## Work instructions
Return each line from the entries below that contains the word "dimensions".

---------- Information supplied ----------

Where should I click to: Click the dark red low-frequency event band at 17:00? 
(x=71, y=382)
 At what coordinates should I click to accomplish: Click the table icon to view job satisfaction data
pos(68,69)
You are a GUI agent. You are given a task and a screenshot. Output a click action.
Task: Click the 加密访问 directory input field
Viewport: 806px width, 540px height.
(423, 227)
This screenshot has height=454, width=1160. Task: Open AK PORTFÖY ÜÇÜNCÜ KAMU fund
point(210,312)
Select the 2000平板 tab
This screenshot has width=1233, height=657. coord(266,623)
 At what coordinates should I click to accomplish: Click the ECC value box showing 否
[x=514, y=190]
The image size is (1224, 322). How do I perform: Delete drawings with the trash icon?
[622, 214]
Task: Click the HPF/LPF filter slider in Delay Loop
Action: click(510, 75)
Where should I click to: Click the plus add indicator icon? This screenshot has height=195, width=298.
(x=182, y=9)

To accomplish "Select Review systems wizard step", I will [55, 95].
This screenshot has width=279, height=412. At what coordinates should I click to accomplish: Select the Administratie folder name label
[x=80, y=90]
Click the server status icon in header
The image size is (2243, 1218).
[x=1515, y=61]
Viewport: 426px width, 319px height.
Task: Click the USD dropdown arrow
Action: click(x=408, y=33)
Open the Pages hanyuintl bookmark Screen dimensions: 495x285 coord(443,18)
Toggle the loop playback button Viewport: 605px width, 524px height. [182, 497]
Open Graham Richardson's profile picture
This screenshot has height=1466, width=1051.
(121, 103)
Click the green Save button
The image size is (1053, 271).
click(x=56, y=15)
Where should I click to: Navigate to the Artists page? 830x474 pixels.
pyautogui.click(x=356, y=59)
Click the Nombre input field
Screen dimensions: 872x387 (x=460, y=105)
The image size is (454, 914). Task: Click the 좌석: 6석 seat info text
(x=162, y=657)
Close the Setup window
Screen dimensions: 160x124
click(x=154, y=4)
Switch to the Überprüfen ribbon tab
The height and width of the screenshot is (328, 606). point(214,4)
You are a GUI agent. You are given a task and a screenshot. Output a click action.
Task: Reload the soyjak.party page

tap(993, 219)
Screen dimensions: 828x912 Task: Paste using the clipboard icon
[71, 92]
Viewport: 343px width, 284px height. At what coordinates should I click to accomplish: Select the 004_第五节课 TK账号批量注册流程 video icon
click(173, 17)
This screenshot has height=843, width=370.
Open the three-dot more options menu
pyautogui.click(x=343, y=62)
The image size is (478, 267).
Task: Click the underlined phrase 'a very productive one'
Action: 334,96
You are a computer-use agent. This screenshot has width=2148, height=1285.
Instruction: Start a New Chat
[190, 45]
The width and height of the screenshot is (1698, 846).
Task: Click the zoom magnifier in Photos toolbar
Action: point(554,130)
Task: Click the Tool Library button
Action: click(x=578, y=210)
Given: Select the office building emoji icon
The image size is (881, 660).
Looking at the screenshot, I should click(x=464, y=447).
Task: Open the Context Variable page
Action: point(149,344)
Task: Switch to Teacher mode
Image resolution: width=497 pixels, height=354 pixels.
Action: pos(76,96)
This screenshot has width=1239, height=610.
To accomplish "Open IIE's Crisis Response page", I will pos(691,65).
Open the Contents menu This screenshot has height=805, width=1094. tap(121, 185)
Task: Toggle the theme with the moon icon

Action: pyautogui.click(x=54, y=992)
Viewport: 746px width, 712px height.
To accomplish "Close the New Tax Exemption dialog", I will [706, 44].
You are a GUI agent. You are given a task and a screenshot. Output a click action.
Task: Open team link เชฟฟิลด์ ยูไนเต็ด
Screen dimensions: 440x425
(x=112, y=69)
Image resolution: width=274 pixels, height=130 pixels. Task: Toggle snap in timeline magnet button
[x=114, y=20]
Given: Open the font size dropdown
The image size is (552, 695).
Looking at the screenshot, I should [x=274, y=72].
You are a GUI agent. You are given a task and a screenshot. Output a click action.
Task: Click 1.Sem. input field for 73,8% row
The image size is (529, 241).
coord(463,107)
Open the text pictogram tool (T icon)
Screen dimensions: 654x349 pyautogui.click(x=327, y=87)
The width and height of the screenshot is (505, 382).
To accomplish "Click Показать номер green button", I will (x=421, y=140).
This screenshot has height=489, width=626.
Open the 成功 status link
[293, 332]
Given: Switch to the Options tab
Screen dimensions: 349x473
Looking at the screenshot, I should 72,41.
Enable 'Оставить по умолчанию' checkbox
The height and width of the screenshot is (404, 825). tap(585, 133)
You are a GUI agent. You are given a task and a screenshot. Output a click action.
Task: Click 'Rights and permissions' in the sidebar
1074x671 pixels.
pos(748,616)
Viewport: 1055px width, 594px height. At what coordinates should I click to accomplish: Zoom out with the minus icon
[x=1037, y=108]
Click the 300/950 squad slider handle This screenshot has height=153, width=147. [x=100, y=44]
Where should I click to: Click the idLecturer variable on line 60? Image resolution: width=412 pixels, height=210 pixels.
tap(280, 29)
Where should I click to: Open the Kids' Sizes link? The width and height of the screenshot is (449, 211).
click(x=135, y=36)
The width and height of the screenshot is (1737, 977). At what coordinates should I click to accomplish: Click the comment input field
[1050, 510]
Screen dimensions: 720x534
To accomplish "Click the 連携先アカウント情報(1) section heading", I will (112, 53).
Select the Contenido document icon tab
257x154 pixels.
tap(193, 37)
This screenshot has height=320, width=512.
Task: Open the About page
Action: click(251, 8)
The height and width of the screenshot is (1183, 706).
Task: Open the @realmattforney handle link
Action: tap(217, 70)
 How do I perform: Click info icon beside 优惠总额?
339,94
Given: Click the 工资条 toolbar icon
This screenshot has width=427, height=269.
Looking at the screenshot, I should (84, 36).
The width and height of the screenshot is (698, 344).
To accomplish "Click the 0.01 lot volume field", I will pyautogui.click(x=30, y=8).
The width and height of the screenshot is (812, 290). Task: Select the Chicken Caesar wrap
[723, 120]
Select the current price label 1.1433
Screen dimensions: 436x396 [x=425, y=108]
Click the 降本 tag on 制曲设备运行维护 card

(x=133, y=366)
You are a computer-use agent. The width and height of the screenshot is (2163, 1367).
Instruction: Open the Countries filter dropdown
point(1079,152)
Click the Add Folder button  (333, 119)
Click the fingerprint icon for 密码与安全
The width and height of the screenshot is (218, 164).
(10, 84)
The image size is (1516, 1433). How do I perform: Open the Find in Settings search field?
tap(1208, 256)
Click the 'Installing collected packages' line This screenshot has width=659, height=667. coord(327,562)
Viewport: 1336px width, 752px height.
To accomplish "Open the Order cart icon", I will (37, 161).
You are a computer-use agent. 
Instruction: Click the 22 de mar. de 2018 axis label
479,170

----------

## In response
Open the Pages hanyuintl bookmark Screen dimensions: 495x285 coord(443,18)
Screen dimensions: 872x387 (x=460, y=105)
Screen dimensions: 160x124
Screen dimensions: 828x912 Task: Paste using the clipboard icon
Screen dimensions: 440x425
Screen dimensions: 654x349 pyautogui.click(x=327, y=87)
Screen dimensions: 349x473
Screen dimensions: 720x534
Screen dimensions: 436x396 [x=425, y=108]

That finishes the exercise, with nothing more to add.